[Task prompt] A word-for-word copy is needed of the line containing "Given: Expand the Options section" and every line after it through the end of the records below, leaving out all pictures.

[Exercise data]
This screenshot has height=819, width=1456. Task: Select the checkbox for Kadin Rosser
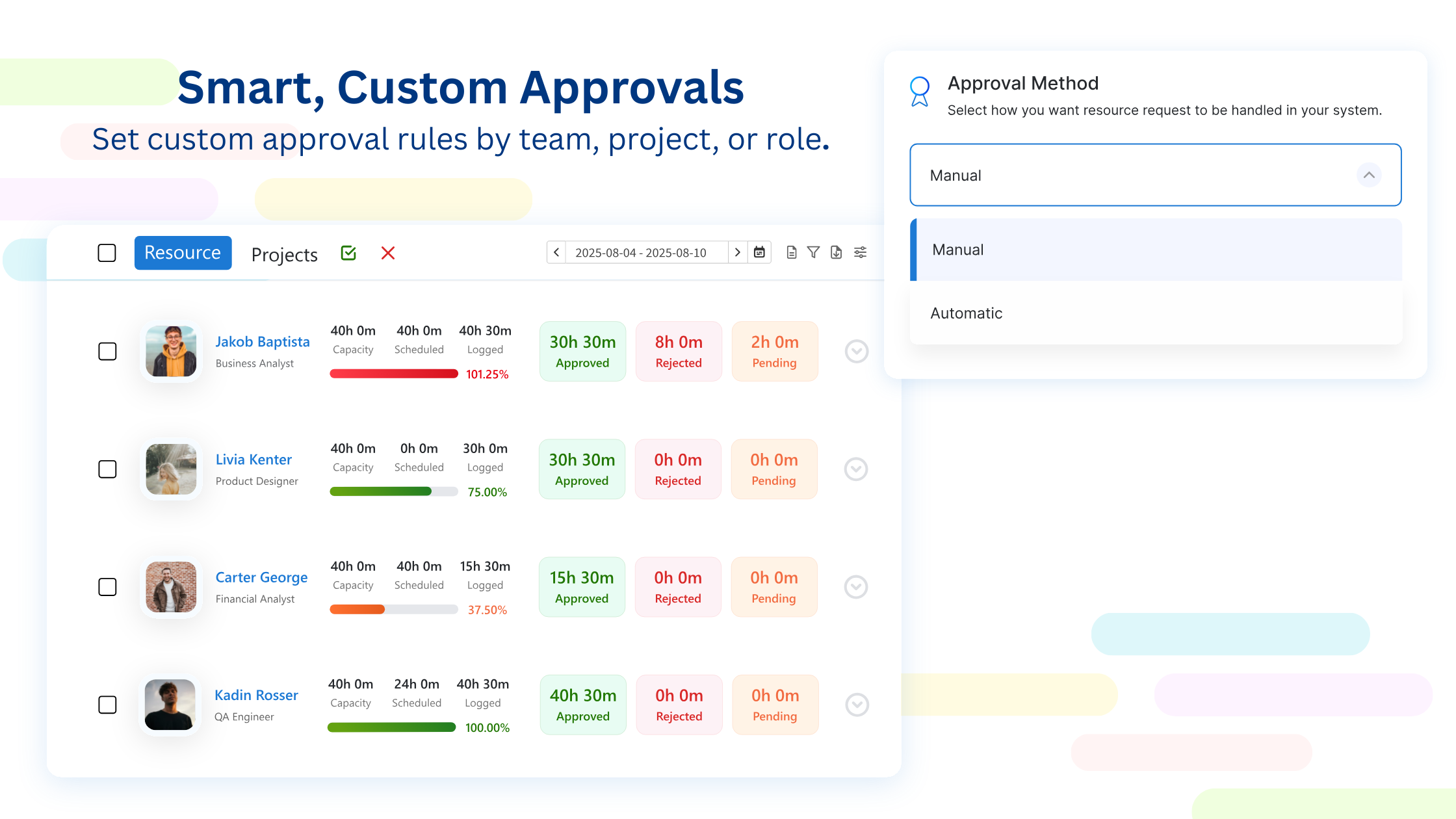[x=107, y=705]
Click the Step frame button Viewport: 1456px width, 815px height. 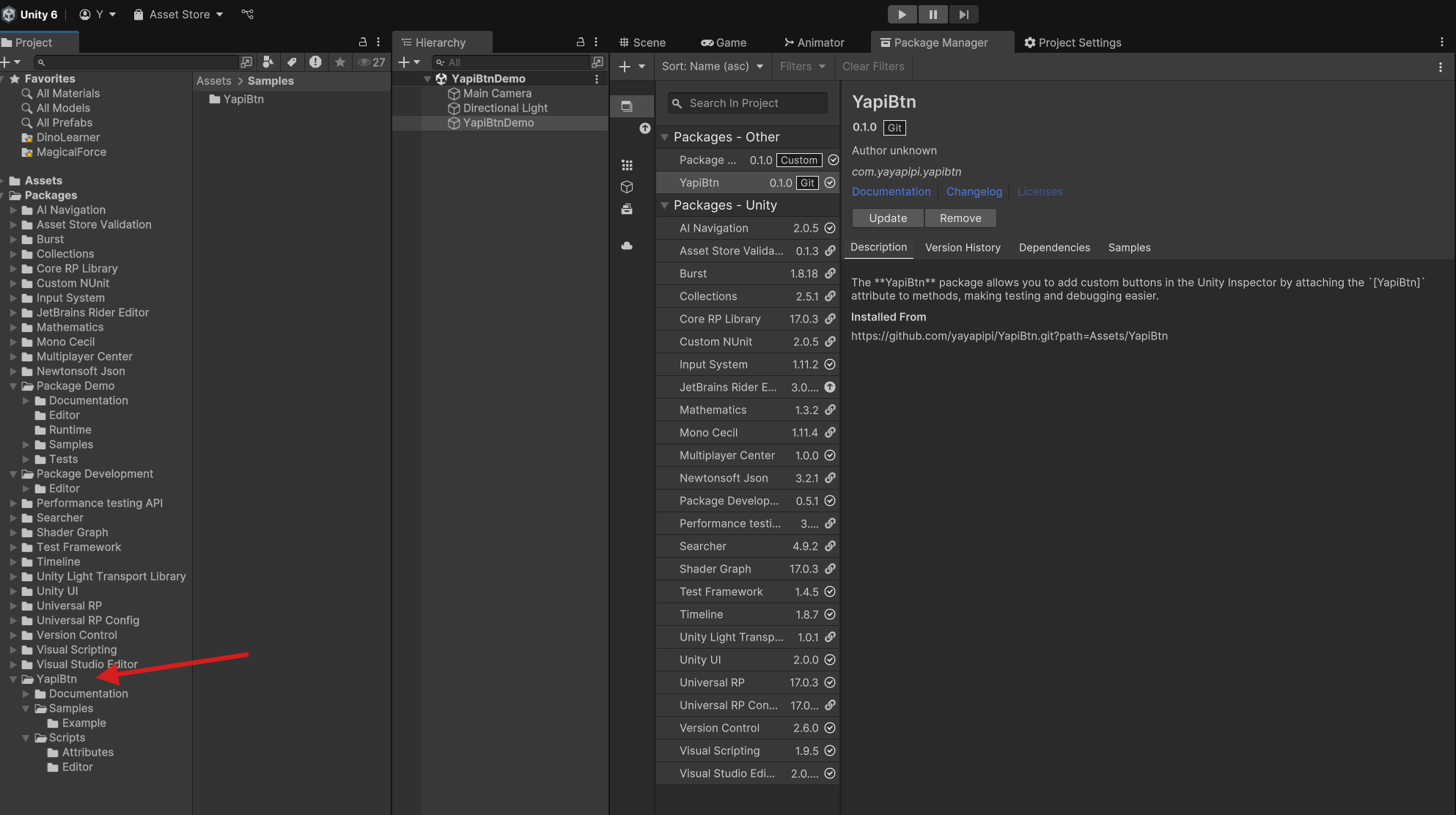(963, 14)
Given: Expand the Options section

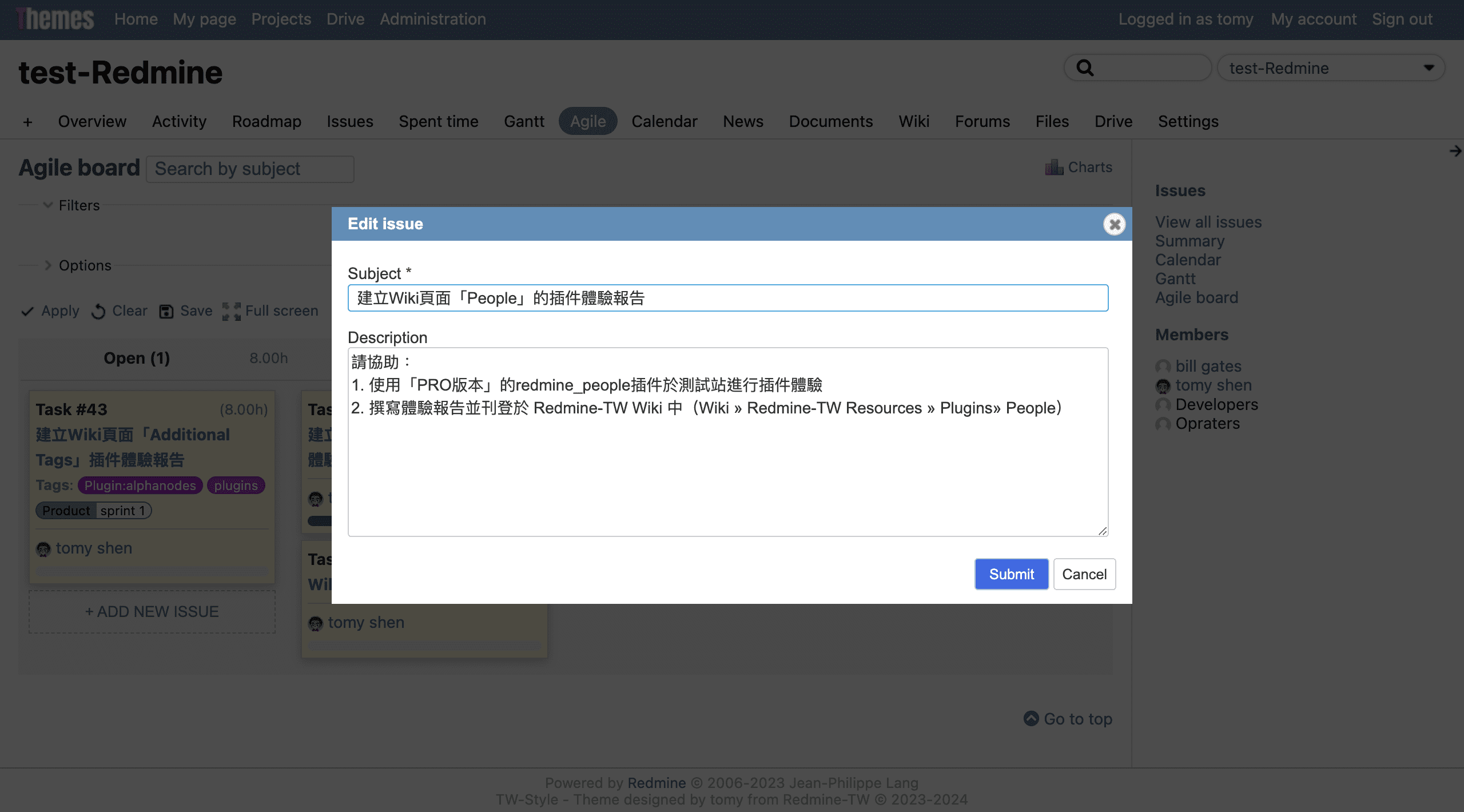Looking at the screenshot, I should tap(48, 265).
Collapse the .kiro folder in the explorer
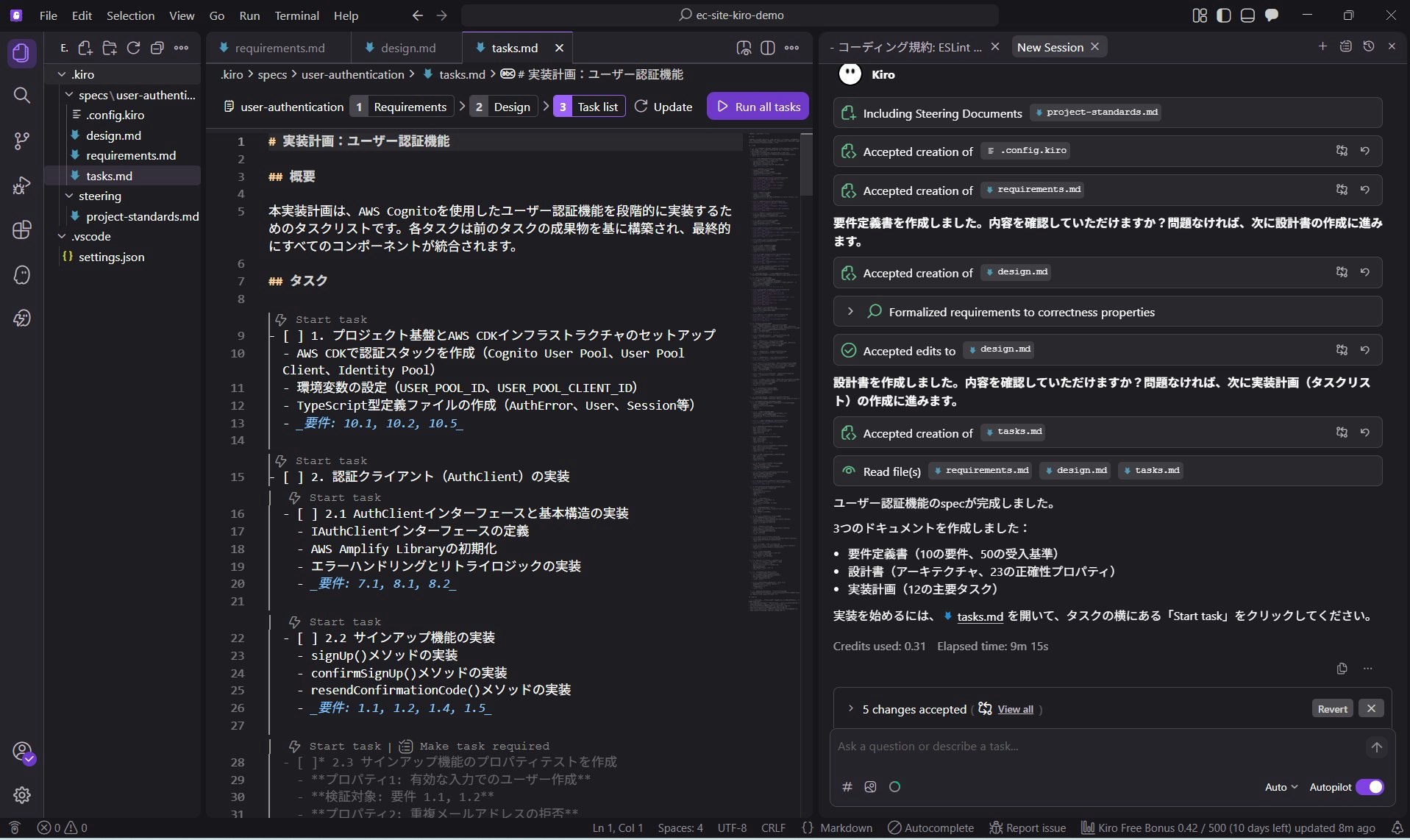 pos(62,74)
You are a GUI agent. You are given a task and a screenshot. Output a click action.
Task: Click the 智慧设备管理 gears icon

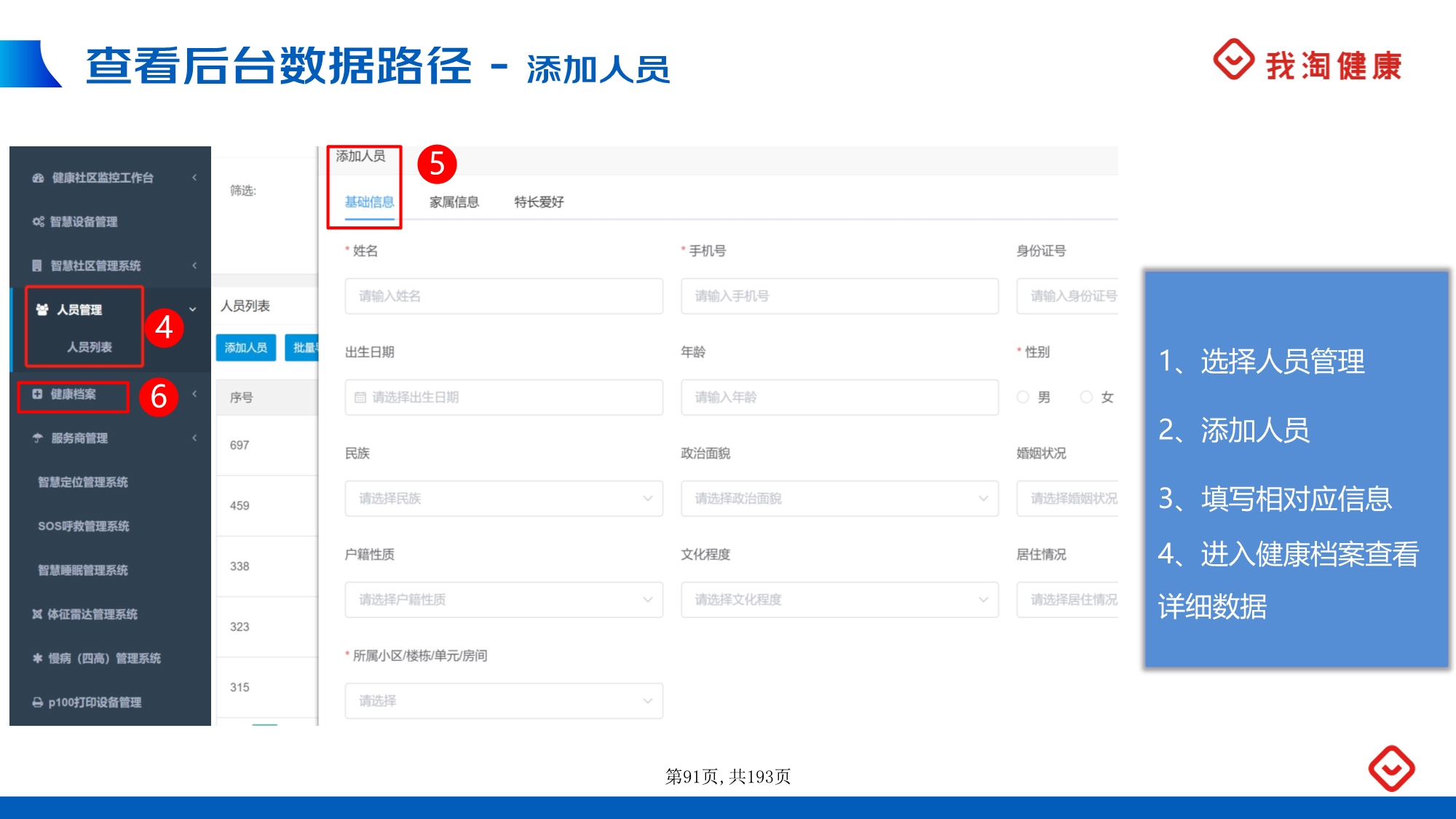(38, 221)
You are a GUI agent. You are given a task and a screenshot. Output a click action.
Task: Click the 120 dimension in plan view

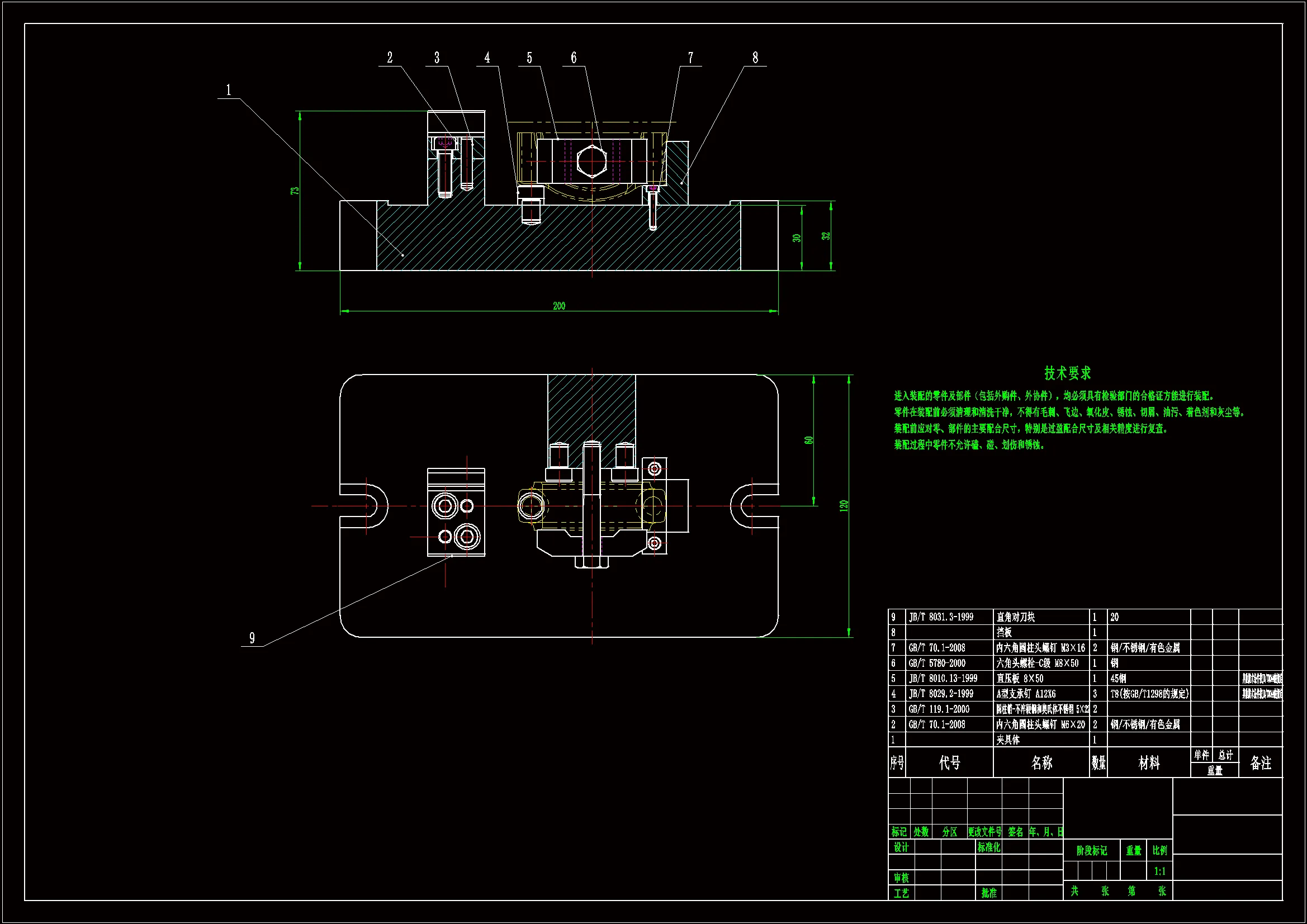(x=844, y=505)
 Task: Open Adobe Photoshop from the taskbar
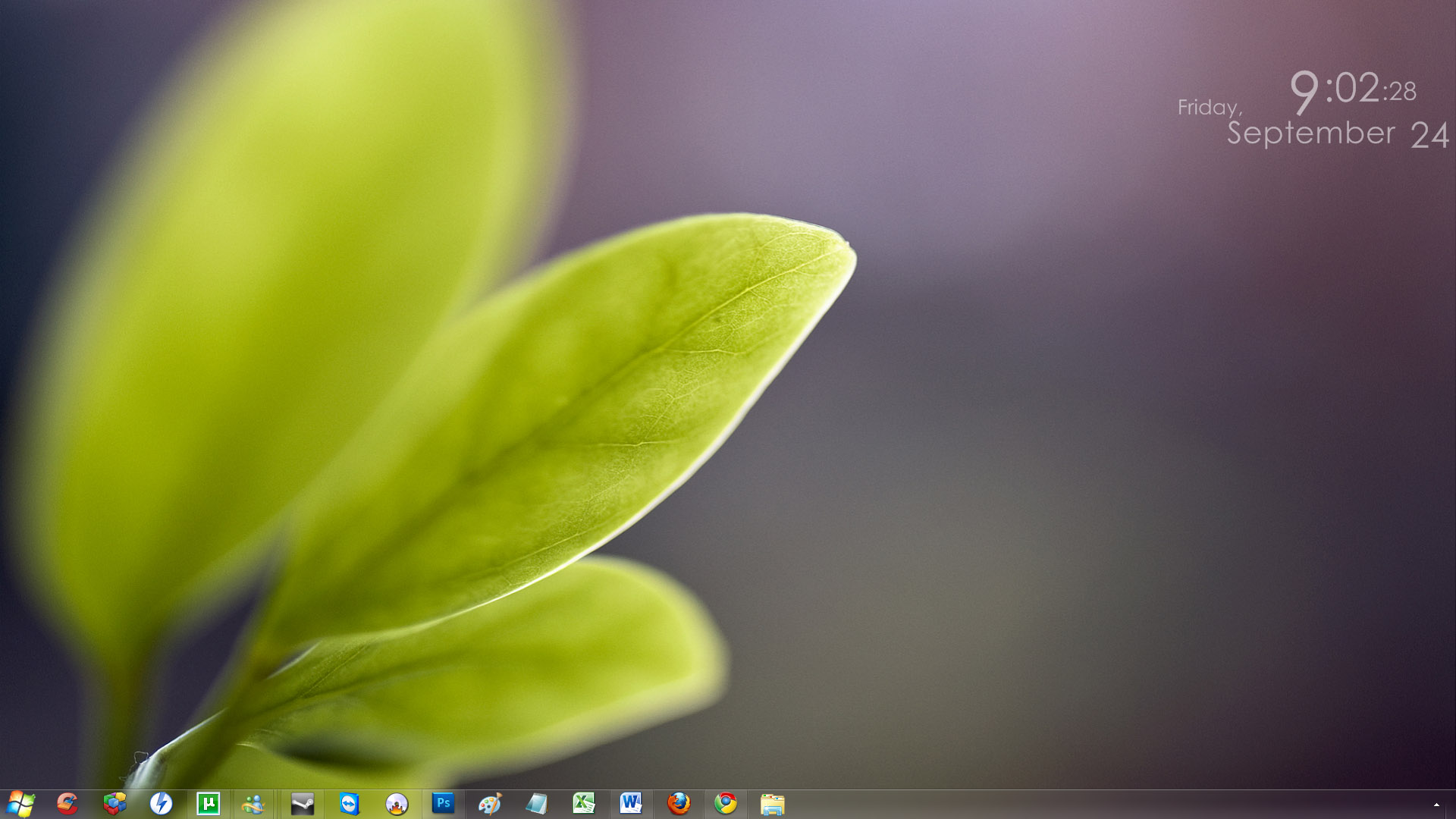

[Output]
Given: Expand the Options section

Looking at the screenshot, I should tap(48, 265).
Collapse the .kiro folder in the explorer
 pos(62,74)
You are a GUI agent. You are given a task and a screenshot. Output a click action.
Task: Click the 智慧设备管理 gears icon

(38, 221)
You are a GUI agent. You are given a task and a screenshot. Output a click action.
Task: Click the 120 dimension in plan view

(x=844, y=505)
 Task: Open Adobe Photoshop from the taskbar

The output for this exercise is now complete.